Friday, December 1, 2017

Go Your Own Way

Dot Journaling: The Set – Rachel Wilkerson Miller – (The Experiment)

As I have written on numerous prior occasions, I am more than a bit of an addict when it comes to journals, notebooks, organizers and pens. There is literally a pile of these books in various states of usage and size that litter my desk, my office and my home. My wife will attest to the fact that I NEVER leave home without some form of notebook and at least two pens…you never know when a brilliant idea might strike!

I am also a copious taker of notes and I have tried the full range of note taking implements; from legal pads and binders to bound notebooks all variety and size. My focus is to be as organized as possible within the parameters of a very busy work life. Once while interviewing potential ad agencies, I was gifted with a custom designed notepad that was designed for meeting note taking and I am not ashamed to admit that I went as far as re-creating the notes pages and I have continued to utilize the design many years later.

I am after all, an addict. Over the course of time I have sought and discarded countless organizational tools including more than a few high priced, “custom’ solutions, that I later found to be lacking in some way shape or form. Recently I toyed with investing in Michael Hyatt’s quarterly subscription organizer, but was concerned that it would end up on the stack, unused and couldn’t justify the price tag.

Then came the opportunity to review Rachel Wilkerson Miller’s  Dot Journaling: The Set, which includes Dot Journaling: A Practical Guide and a dot journal notebook. While it says so right there in the title, I did find Miller’s guide very practical. While some gurus of these kinds of organizational systems try to mold you to their way of thinking and organizing, the thing I liked immediately about Miller’s “system” is that the only real system there is, is the one you create.

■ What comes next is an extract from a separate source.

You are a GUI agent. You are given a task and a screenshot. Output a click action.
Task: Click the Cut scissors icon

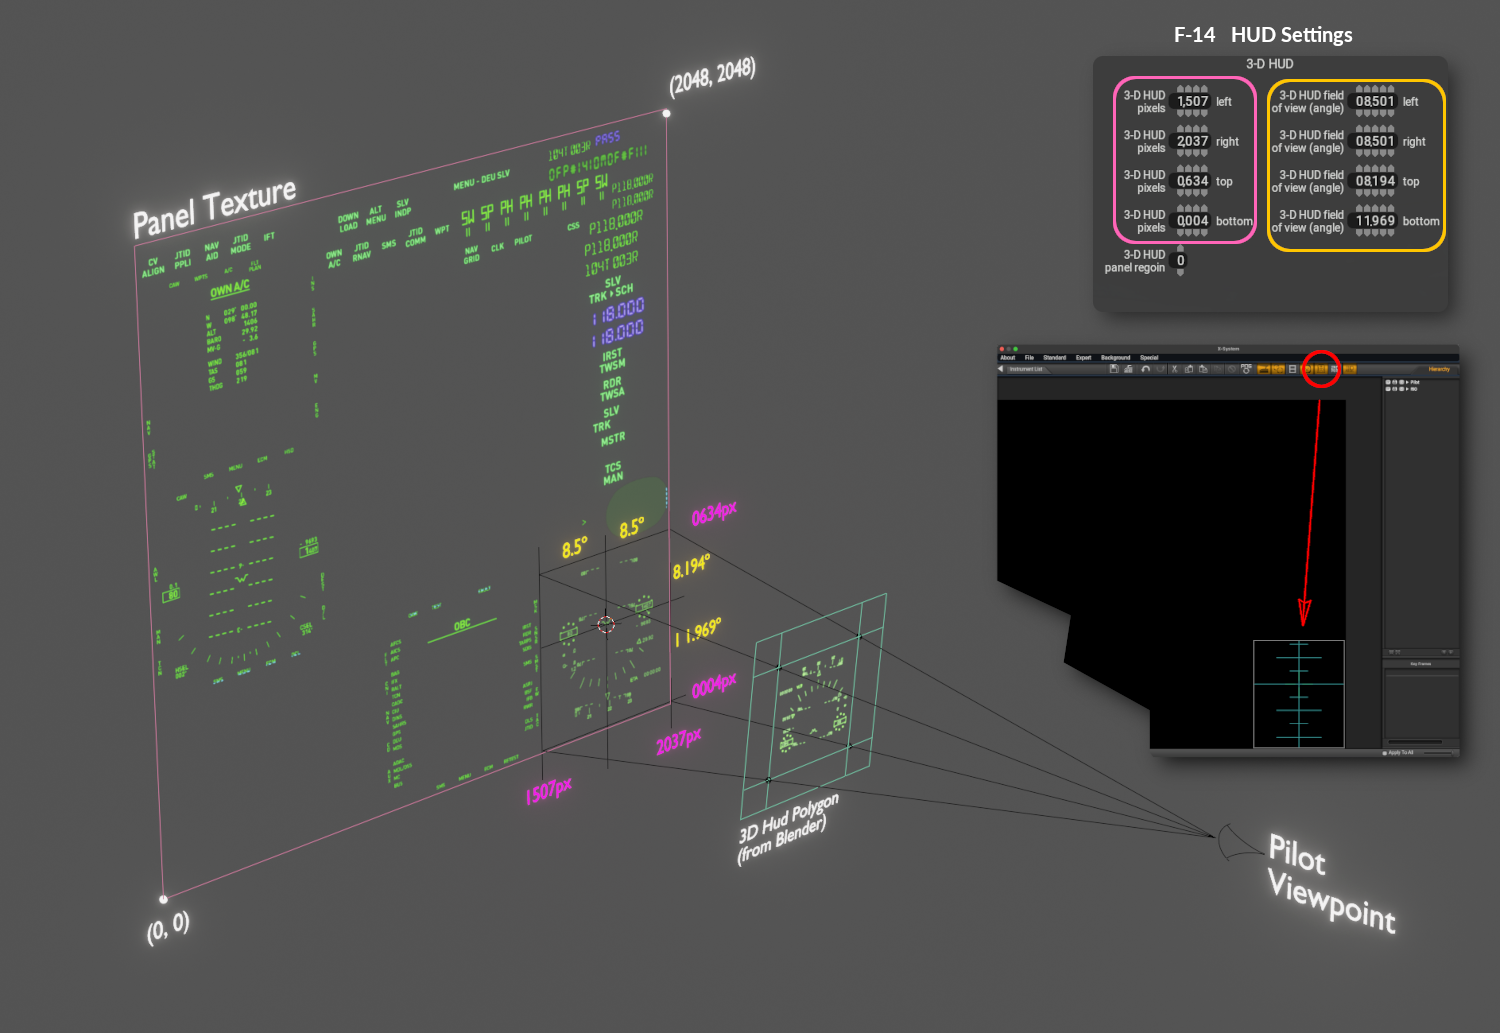pos(1174,369)
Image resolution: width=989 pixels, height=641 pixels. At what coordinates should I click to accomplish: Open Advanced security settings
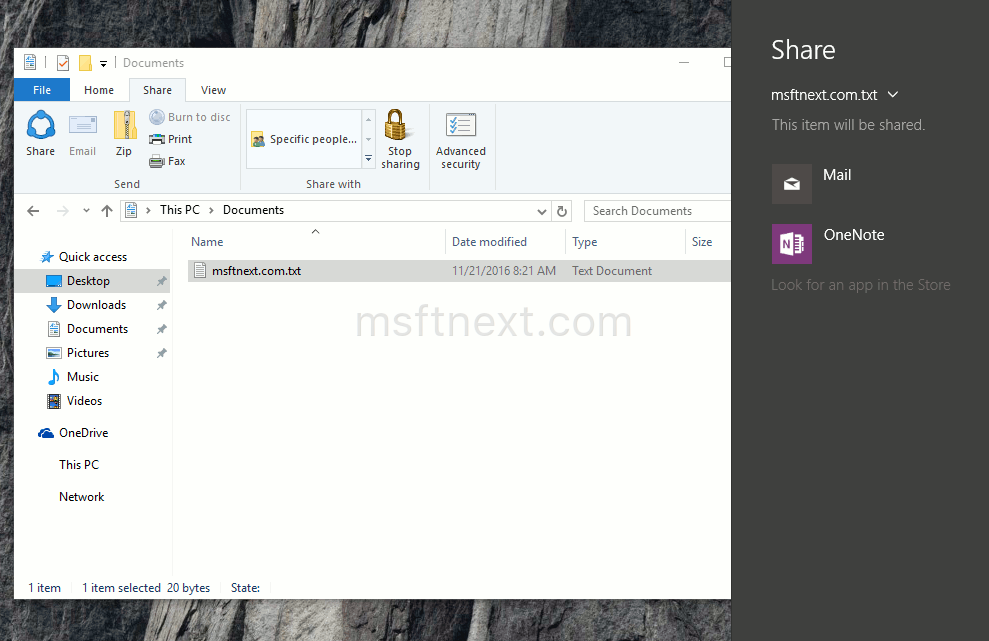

The dot journal lends itself to being everything you want it to be and nothing you don’t.

If you want a notebook, you’ve got one. If you want and organizer for your calendar, you can create it. Say you want something uniquely your own design, there is nothing about this approach that stops you from building it your way. The rules you work with, are the ones that you write, you can go your own way.

Miller does a wonderful job of offering up literally dozens of variations that you can build into your dot journal. She provides loads of useful solutions and techniques for making the system as useful to you as you want it to be. I often found other “systems” either too much or not quite enough. 

My only quibbles and they are minor, is that I found the journal included in the set to be a little smaller than I would like and a little girly, with the pale green cover, insert it into a leather cover and that problem is solved. The other is that the paper was a little light for my heavy hand and tended to bleed a bit. The solution is a quick fix and visit to Amazon for a larger format and heavy weight paper dot journal; the system can work anywhere.